__TASK DETAILS__
Give back exactly the stretch of data below from the line holding "Trang chủ (27, 2518)" through the line holding "Read about KommITS in English (81, 2170)", both ends included, and leave the remaining lines out.
───── SOURCE MATERIAL ─────
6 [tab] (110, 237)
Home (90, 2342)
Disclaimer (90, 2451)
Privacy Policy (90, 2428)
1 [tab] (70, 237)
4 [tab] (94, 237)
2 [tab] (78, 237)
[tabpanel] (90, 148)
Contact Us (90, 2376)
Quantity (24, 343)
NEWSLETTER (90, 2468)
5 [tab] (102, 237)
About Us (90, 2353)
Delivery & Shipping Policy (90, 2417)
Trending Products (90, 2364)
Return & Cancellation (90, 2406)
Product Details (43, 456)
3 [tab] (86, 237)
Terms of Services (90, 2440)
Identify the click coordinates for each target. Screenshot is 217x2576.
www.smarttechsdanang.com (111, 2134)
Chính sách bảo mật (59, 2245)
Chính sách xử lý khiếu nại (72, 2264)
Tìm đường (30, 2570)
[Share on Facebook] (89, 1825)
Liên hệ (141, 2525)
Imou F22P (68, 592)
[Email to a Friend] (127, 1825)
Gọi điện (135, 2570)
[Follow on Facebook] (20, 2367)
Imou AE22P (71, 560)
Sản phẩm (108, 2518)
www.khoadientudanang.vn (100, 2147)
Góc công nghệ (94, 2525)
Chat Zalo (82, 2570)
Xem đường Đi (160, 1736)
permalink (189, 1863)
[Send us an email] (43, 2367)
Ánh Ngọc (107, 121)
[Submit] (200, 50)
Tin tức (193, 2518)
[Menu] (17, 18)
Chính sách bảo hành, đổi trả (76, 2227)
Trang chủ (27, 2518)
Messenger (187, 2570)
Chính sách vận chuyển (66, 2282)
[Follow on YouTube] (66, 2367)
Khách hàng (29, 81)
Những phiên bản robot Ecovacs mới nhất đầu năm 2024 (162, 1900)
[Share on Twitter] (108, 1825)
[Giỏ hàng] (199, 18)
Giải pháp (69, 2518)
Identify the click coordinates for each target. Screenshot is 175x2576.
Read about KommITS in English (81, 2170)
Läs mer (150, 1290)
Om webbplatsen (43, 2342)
─────
__RESULT OF THE TASK__
Trang chủ (27, 2518)
Messenger (187, 2570)
Chính sách vận chuyển (66, 2282)
[Follow on YouTube] (66, 2367)
Khách hàng (29, 81)
Những phiên bản robot Ecovacs mới nhất đầu năm 2024 (162, 1900)
[Share on Twitter] (108, 1825)
[Giỏ hàng] (199, 18)
Giải pháp (69, 2518)
Identify the click coordinates for each target. Screenshot is 175x2576.
Read about KommITS in English (81, 2170)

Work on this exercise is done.